Data records ::
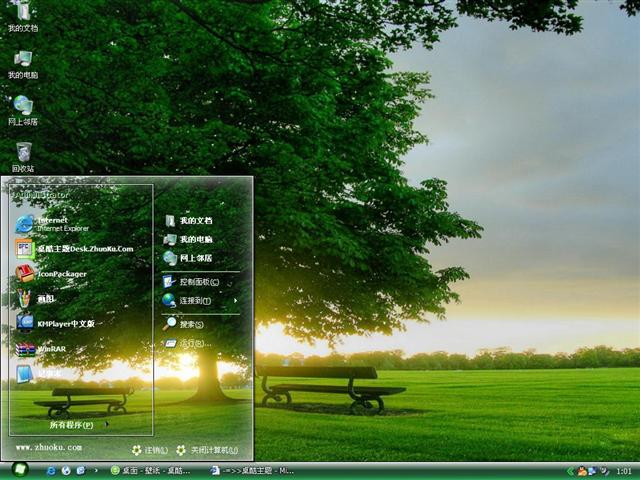Expand the 连接到(T) submenu
Image resolution: width=640 pixels, height=480 pixels.
(200, 300)
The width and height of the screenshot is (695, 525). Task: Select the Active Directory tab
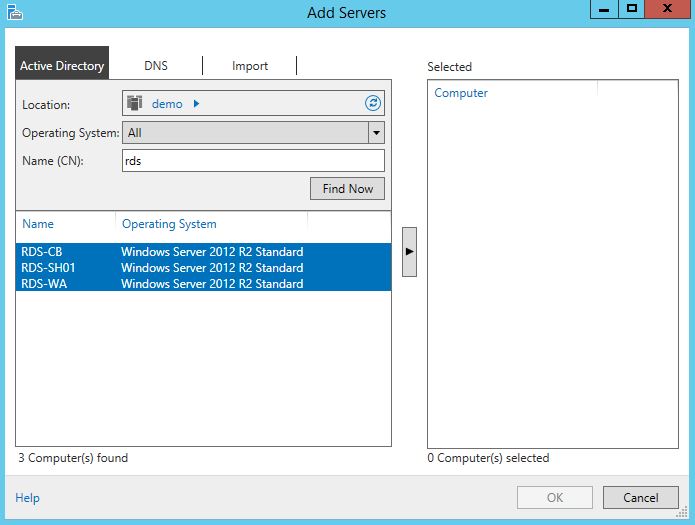[x=62, y=66]
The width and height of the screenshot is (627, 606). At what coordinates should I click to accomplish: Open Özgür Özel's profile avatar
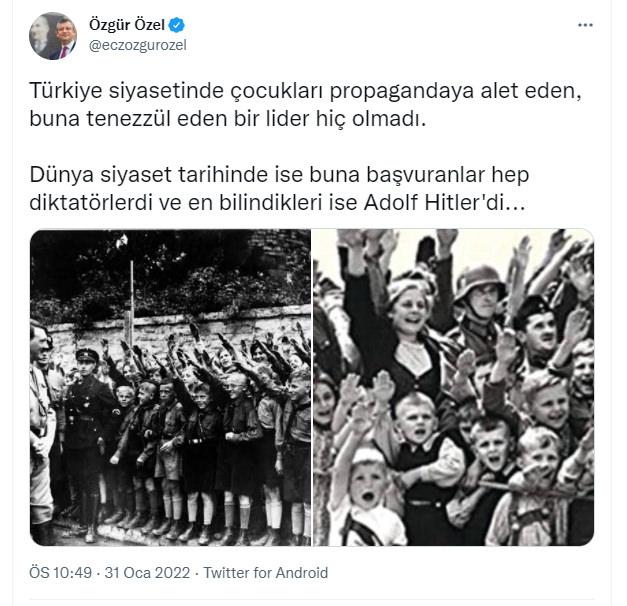point(53,36)
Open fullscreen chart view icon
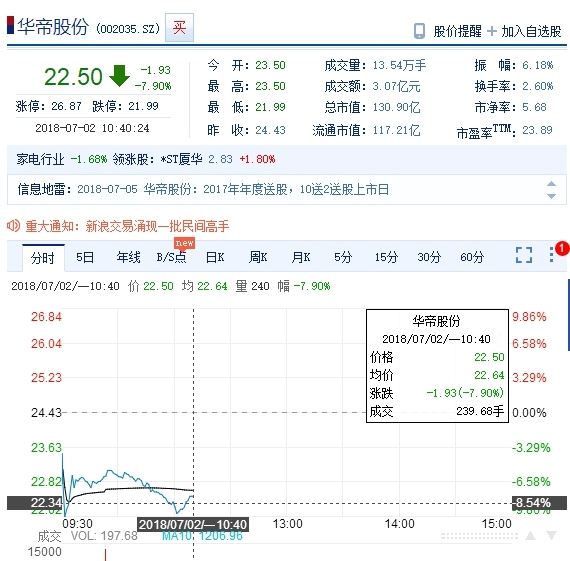 [524, 255]
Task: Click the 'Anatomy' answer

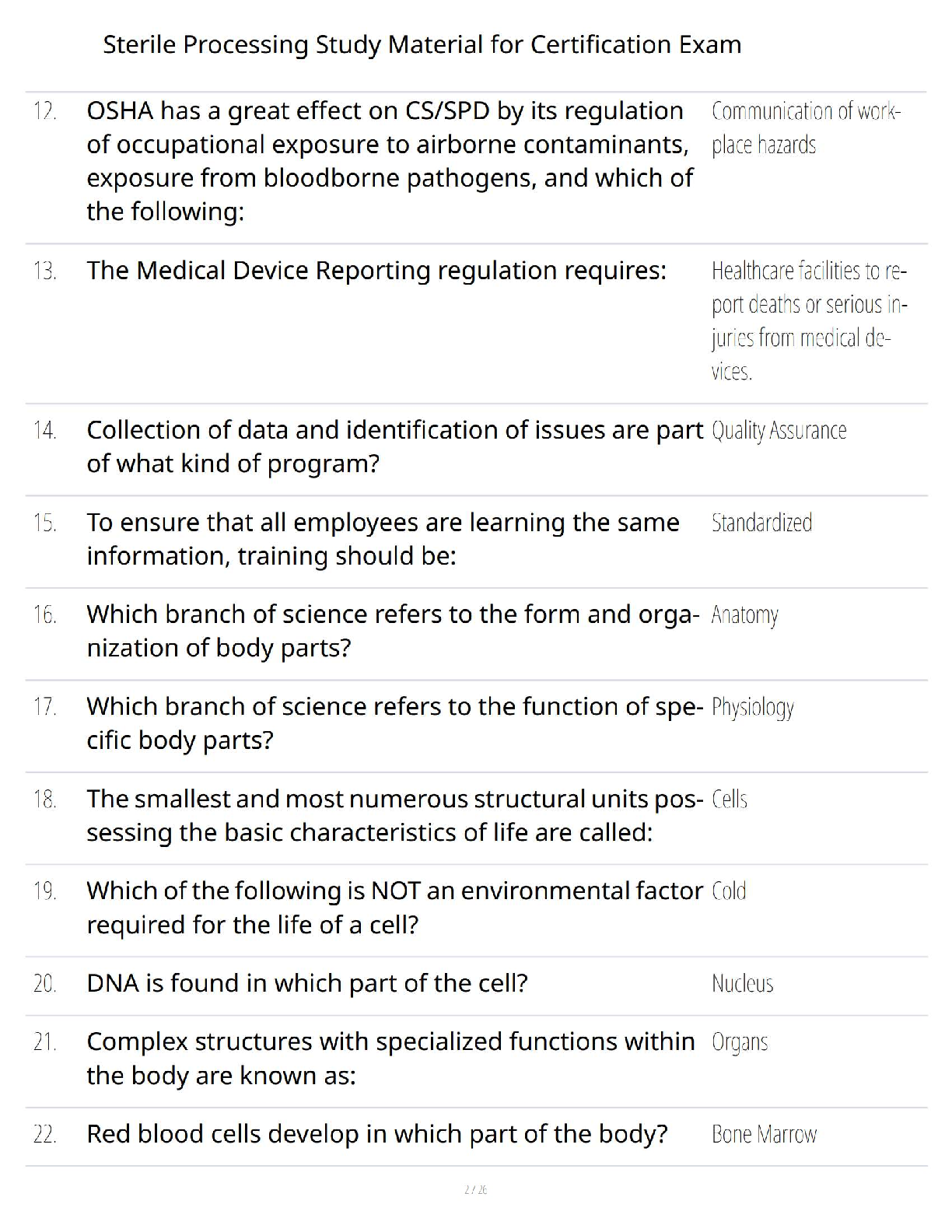Action: coord(744,615)
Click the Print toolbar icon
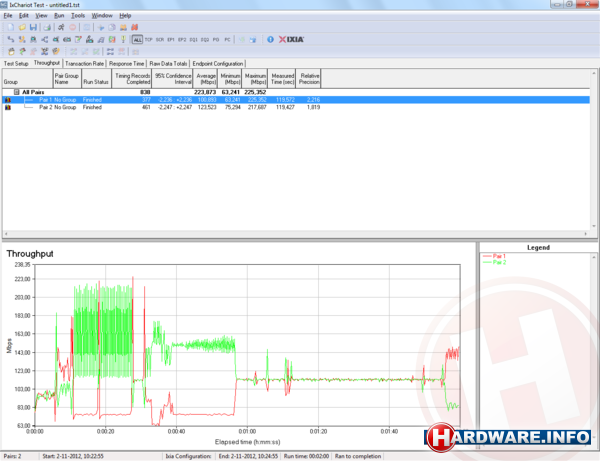The image size is (600, 461). [45, 27]
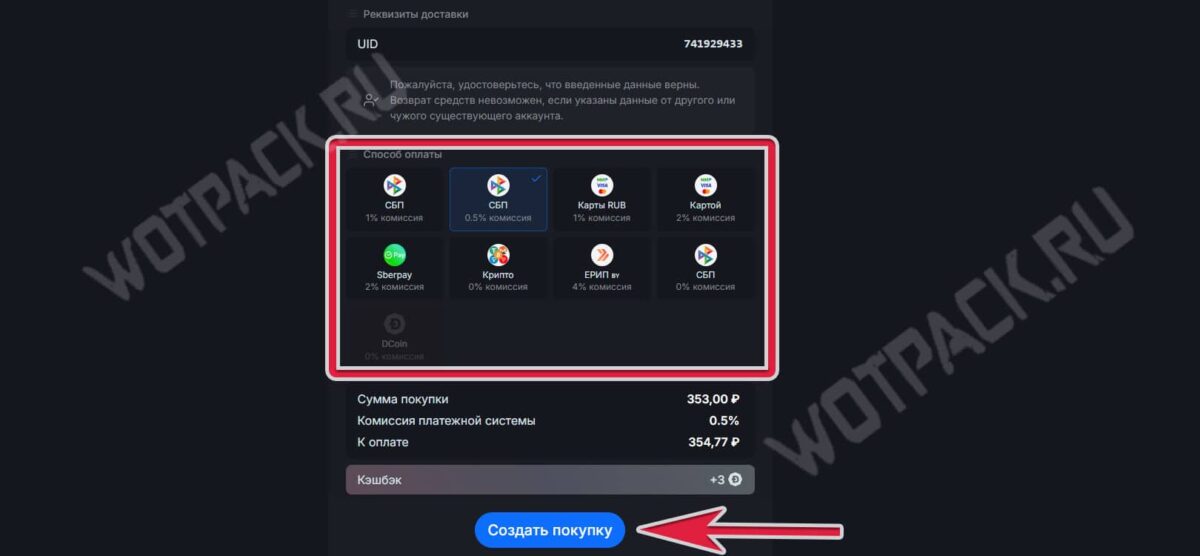Select the ЕРИП BY payment option
The width and height of the screenshot is (1200, 556).
pyautogui.click(x=602, y=268)

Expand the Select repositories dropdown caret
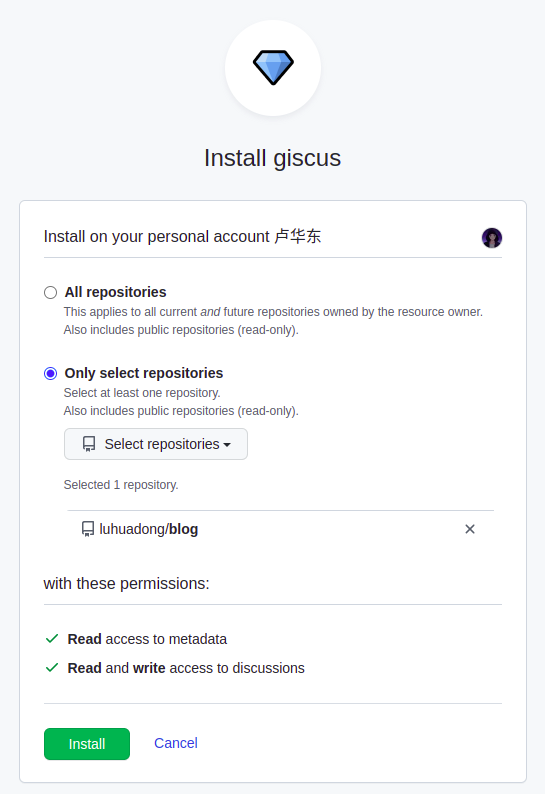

To be done ::
Rewrite all of the data above with "dropdown" replaced by "drop-down" and everything else left unchanged. Omit the pictures from your answer.

Full response ::
Expand the 连接到(T) submenu
Image resolution: width=640 pixels, height=480 pixels.
(200, 300)
The width and height of the screenshot is (695, 525). Task: Select the Active Directory tab
[x=62, y=66]
The width and height of the screenshot is (627, 606). At what coordinates should I click to accomplish: Open Özgür Özel's profile avatar
point(53,36)
Open fullscreen chart view icon
 [524, 255]
Task: Click the 'Anatomy' answer

Action: coord(744,615)
Click the Print toolbar icon
The image size is (600, 461). [45, 27]
Select the ЕРИП BY payment option
The width and height of the screenshot is (1200, 556).
pyautogui.click(x=602, y=268)

Expand the Select repositories drop-down caret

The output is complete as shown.